Richard Hanania, one of Defense Priorities’ fellows, has also been outspoken about opposing sanctions. “‘Russia becomes more repressive and crazy’ in response to pressure was always more likely than ‘Russia decides to call the war a failure and give up.’ This is the norm with sanctions. If policy was about having a positive effect instead of looking ‘tough’ people would understand,” Hanania tweeted on March 3.
Kevin Rothrock @KevinRothrockRussian lawmakers have introduced legislation that would conscript into the military anyone arrested for protesting against Russia’s invasion of Ukraine. These people would be forced to fight in the invasion itself. What the fuck is happening to Russia. This is absolute madness.
On February 28, Hanania, who has also commented that sanctions “don’t work in general,” said: “‘Sanction them hard enough and the regime will collapse’ has failed in Iraq, Syria, Iran, Cuba, North Korea, etc. Russia is much more powerful than any of those countries. Why would it work here? Most likely scenario is increasing escalation until victory or negotiated settlement.”
Defense Priorities did not respond to Popular Information’s request for comment.
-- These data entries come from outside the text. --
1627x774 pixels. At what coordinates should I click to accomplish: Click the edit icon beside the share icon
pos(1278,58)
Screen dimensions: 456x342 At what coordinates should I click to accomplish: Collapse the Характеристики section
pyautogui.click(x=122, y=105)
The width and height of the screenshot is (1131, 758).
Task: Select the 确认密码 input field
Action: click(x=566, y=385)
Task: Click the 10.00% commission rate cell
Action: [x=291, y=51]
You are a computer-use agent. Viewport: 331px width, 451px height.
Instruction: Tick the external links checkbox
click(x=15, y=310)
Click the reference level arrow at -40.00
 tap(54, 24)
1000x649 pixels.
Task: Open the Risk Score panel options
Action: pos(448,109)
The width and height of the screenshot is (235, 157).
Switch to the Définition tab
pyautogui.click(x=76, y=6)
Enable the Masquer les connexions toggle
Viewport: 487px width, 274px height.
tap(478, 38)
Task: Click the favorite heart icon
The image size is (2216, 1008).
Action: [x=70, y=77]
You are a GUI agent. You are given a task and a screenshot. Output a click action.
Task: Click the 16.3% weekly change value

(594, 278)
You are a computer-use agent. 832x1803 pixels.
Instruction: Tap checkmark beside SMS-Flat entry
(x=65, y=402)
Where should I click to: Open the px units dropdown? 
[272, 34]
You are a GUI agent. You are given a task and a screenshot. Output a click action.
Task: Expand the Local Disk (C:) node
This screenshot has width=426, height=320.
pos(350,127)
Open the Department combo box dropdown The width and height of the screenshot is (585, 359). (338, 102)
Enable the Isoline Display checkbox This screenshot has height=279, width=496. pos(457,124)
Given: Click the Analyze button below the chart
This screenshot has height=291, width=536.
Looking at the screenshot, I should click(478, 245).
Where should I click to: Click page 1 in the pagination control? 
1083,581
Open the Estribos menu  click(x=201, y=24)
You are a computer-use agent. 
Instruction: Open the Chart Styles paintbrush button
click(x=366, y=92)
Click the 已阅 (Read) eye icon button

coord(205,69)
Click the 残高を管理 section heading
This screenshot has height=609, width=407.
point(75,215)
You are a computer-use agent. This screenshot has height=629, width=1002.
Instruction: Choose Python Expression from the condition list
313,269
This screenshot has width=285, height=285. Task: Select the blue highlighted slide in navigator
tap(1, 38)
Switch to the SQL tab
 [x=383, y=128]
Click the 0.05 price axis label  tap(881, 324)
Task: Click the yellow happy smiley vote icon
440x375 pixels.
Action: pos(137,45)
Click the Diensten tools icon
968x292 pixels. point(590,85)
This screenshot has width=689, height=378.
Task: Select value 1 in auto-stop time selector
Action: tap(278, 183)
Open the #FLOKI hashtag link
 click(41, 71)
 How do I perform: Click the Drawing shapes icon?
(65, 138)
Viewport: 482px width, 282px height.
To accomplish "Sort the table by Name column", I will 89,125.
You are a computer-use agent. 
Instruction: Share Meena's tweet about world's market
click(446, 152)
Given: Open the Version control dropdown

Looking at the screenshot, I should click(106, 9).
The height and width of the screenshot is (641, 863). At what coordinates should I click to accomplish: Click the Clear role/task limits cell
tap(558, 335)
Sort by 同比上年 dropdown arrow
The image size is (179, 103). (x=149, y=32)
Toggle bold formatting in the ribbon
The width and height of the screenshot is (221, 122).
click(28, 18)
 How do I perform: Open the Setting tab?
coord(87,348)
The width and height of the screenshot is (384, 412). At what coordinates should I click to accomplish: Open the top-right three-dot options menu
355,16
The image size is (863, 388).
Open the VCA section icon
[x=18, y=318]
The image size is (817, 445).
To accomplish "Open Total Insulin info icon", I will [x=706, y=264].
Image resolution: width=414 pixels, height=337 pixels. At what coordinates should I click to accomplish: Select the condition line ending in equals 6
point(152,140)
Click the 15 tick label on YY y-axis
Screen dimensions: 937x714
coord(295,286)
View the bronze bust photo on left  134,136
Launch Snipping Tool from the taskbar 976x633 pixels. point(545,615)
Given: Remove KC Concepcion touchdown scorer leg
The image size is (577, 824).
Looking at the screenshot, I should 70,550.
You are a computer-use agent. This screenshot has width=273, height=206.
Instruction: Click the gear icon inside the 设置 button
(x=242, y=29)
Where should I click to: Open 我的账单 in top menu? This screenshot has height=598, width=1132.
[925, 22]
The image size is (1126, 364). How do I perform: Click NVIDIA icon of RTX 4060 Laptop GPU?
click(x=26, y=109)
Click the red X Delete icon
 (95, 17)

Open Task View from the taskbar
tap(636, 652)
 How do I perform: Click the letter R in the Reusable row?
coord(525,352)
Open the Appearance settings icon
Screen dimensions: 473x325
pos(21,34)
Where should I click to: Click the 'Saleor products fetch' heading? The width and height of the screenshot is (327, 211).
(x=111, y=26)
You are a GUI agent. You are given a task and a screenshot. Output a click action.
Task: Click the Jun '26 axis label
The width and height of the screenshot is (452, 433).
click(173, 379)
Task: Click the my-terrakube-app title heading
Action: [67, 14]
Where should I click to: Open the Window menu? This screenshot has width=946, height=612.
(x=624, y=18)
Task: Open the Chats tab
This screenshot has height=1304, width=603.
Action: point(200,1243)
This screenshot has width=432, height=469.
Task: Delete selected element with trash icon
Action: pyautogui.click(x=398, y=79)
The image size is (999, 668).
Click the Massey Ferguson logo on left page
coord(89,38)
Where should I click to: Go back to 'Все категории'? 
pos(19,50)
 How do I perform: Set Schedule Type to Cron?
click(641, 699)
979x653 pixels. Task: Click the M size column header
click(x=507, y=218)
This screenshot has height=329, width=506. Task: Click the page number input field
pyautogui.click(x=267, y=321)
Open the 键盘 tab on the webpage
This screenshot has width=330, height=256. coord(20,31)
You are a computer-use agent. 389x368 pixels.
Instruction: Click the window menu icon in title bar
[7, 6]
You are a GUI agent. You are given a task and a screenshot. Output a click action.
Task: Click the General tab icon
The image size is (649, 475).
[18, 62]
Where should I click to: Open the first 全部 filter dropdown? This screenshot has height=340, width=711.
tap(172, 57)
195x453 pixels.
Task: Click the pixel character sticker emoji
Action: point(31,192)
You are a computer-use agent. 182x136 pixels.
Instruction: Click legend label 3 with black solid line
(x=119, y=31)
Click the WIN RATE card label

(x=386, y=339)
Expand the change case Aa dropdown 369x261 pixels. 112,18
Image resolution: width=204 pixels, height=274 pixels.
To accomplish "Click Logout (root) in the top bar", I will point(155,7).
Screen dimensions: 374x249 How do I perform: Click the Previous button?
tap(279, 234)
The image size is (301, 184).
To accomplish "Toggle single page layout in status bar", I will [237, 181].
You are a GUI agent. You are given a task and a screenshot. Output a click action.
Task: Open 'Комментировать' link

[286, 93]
Concerned Veterans for America
Concerned Veterans for America (CVA) is another Koch-backed effort pushing anti-sanction content. According to the Washington Post, the group was “formed in 2011 as a nonprofit group named Vets for Economic Freedom Trust, and was seeded with nearly $2 million from Koch network donors.” Between 2012 and 2016, the Freedom Partners provided CVA “$44,580,000 in funding.” The Washington Post also reported that in 2012, CVA was funded almost entirely by TC4, another non-profit with “ties to the Koch network.” According to the Center for Media and Democracy’s SourceWatch, CVA “appears to have received the vast majority of its revenues from Koch network funding vehicles.”
CVA also has ties to many other Koch-funded organizations. Caldwell is CVA’s former executive director and current senior advisor. He has acted as a spokesperson for a coalition involving both CVA and Stand Together to create “a better foreign policy – one that empowers veterans, ensures our security, and protects our national future.” The coalition claims, “There has been record movement toward a better foreign policy in recent years. Stand Together and our partners have played a leading role.”
CVA is now advertising a letter that urges “Officials” to “exercise and encourage restraint as America responds to Russia’s immoral invasion of Ukraine.” The letter states, “Increasing sanctions… can unnecessarily risk pulling the U.S. into direct confrontation with Russia.” The letter goes on to say, “The United States has no vital interests at stake in Ukraine … I urge you to do everything in your power to foster diplomacy and peace.”
CVA did not respond to a request for comment.